Problem: Lines that include the string "agent" are the ones to copy from the entries below.
---------- Data section ----------
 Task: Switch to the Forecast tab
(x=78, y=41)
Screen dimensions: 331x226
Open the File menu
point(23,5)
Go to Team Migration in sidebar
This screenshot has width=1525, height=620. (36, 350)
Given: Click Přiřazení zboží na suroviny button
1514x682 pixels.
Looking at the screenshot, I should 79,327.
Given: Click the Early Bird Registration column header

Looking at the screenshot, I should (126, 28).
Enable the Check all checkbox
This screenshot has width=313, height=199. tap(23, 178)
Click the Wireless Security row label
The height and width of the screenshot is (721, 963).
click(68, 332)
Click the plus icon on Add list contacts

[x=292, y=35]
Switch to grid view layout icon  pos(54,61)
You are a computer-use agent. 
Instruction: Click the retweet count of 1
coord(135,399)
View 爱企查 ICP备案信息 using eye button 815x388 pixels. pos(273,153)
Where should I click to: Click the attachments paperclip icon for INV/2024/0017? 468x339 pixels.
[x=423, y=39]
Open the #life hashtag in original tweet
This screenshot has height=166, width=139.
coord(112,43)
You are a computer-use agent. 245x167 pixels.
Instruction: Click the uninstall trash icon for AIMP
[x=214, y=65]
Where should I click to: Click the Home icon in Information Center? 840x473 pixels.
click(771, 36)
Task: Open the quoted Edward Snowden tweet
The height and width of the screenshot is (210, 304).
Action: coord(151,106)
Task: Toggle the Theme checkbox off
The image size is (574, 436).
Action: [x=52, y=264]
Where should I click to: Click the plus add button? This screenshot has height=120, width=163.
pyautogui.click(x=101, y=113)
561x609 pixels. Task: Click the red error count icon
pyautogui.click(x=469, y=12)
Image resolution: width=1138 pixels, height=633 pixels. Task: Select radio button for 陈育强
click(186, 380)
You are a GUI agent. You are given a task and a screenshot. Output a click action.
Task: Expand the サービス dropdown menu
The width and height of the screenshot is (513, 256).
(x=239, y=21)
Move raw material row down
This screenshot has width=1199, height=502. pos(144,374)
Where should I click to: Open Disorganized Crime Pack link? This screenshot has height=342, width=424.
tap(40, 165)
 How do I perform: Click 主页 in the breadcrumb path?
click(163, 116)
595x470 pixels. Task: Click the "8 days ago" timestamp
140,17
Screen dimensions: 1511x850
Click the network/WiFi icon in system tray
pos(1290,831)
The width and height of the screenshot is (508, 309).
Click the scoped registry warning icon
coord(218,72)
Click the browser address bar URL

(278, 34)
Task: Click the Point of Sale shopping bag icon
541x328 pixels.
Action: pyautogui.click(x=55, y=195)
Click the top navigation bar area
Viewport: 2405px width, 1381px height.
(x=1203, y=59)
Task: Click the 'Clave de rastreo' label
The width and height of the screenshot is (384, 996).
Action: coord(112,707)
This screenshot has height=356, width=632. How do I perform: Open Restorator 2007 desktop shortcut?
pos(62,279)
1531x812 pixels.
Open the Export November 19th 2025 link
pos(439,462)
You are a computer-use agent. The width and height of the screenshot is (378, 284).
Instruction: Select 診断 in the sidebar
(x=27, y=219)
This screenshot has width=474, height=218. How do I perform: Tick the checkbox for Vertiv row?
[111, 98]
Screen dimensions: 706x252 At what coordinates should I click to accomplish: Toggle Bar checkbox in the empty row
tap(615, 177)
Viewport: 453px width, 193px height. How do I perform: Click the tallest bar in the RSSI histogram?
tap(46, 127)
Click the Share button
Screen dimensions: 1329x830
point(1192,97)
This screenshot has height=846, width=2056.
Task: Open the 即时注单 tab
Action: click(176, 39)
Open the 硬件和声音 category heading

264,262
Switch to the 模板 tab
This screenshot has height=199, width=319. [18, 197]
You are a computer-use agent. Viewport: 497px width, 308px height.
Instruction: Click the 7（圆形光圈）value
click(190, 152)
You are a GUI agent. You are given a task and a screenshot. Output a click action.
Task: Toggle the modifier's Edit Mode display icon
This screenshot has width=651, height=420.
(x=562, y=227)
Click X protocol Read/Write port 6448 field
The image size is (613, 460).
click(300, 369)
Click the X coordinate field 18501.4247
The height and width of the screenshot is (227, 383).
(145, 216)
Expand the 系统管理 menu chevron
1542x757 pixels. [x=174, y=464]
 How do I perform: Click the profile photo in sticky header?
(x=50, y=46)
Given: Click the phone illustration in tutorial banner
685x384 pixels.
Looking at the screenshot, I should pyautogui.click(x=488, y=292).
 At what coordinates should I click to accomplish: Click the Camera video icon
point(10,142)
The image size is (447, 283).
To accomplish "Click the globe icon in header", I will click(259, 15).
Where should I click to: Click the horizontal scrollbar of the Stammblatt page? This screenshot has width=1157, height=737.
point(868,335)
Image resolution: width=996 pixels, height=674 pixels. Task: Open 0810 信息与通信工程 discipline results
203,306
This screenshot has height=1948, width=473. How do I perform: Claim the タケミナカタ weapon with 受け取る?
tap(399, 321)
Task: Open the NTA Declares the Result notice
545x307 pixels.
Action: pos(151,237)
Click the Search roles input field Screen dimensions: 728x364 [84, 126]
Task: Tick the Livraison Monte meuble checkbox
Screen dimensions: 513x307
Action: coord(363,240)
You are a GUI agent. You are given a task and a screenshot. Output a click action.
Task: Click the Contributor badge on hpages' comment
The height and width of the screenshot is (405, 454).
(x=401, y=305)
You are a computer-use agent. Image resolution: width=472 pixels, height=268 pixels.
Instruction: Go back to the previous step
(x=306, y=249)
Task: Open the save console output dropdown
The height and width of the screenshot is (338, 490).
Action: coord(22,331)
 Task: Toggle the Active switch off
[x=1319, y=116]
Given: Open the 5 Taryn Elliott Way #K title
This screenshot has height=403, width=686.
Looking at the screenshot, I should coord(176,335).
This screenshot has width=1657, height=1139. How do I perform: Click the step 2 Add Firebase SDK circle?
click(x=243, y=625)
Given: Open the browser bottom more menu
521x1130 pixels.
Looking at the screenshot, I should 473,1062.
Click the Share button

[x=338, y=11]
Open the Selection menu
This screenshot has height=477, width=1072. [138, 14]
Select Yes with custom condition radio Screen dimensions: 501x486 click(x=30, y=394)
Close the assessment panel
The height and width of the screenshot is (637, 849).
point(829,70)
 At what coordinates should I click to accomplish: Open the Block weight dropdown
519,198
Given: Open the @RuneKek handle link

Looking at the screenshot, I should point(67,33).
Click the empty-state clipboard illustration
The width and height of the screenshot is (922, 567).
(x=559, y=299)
----------
Task response:
You are a computer-use agent. 
You are a computer-use agent. 245x167 pixels.
You are a GUI agent. You are given a task and a screenshot. Output a click action.
You are a computer-use agent. The width and height of the screenshot is (378, 284).
You are a computer-use agent. Viewport: 497px width, 308px height.
You are a GUI agent. You are given a task and a screenshot. Output a click action.
You are a GUI agent. You are given a task and a screenshot. Output a click action.
You are a computer-use agent. Image resolution: width=472 pixels, height=268 pixels.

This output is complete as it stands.